Combating Label Noise with a General Surrogate Model for Sample Selection
Academic Background and Problem Statement
With the rapid development of Deep Neural Networks (DNNs), visual intelligence systems have made significant progress in tasks such as image classification, object detection, and video understanding. However, these breakthroughs rely heavily on the collection of high-quality annotated data, which is often time-consuming and expensive. To address this issue, researchers have turned to using large-scale web data for training, but these data often come with noisy labels, which can degrade the performance of DNNs. The presence of noisy labels leads to a discrepancy between the training and test data distributions, thereby affecting the model’s generalization ability on clean test data.

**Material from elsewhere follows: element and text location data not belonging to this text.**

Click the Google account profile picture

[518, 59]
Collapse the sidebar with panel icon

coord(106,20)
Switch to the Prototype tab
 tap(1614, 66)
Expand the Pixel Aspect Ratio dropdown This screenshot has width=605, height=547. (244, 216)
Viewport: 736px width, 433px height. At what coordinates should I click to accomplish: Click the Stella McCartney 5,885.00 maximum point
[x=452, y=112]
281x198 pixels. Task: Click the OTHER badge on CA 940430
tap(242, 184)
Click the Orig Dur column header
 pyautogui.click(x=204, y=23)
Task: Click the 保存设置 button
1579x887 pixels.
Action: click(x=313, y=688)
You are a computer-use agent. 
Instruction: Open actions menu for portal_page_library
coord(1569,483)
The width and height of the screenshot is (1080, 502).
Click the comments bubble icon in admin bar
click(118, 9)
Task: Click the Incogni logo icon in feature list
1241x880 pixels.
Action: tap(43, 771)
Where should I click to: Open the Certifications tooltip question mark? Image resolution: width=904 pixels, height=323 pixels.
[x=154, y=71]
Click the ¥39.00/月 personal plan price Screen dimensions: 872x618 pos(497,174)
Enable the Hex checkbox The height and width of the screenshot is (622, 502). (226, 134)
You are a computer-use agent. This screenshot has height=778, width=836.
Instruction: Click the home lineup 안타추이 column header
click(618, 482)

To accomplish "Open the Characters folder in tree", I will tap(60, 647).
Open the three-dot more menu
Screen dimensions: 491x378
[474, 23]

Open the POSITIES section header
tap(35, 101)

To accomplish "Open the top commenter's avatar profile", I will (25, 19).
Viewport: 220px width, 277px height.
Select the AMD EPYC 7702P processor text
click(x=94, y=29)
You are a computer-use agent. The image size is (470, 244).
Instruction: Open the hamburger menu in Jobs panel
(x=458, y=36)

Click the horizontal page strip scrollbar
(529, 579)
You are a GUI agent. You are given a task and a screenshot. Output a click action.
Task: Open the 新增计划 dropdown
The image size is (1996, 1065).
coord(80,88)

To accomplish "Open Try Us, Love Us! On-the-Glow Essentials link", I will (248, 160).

To tackle this problem, sample selection has emerged as an effective approach. The core idea is to separate clean samples from all training samples based on certain criteria. Previous methods primarily relied on the “small loss criterion,” where samples with small losses are considered clean. However, this strategy depends on the learning dynamics of each data instance, and some noisy samples may still be memorized due to frequently occurring corrupted learning patterns. Therefore, researchers have proposed a training-free surrogate model to avoid the effects of memorization.
Paper Source and Author Information
This paper is co-authored by Chao Liang, Linchao Zhu, Humphrey Shi, and Yi Yang, affiliated with the Reler Lab at Zhejiang University, Shi Labs @ UIUC & Oregon, and Picsart AI Research (PAIR). The paper was accepted for publication in the International Journal of Computer Vision on December 1, 2024.
Research Content and Methodology
Research Process
This paper proposes a sample selection method based on the vision-language surrogate model CLIP (Contrastive Language–Image Pretraining) to automatically filter noisy samples. CLIP leverages its text-image alignment capability to assign a confidence score to each sample, thereby helping to identify clean samples. Additionally, the paper introduces a margin adaptive loss to mitigate the selection bias introduced by CLIP, enhancing the model’s robustness to noisy labels.
1. Sample Selection
First, the researchers use the pre-trained CLIP model to score each sample. Given an image ( x ), CLIP extracts the image feature ( v ) through the image encoder and the text features ( {t_1, …, t_c} ) through the text encoder. The prediction of CLIP for label ( y = i ) is computed as follows:
[ q(y = i |x) = \frac{\exp(\cos(v, ti)/\tau)}{\sum{j=1}^c \exp(\cos(v, t_j)/\tau)} ]
where ( \cos(\cdot, \cdot) ) denotes the cosine similarity, and ( \tau ) is the temperature factor. The researchers propose two selection criteria:
- Prediction Confidence: The prediction confidence corresponding to the noisy label from CLIP is used as the sample’s confidence. Samples with confidence higher than a predefined threshold ( \rho ) are considered clean.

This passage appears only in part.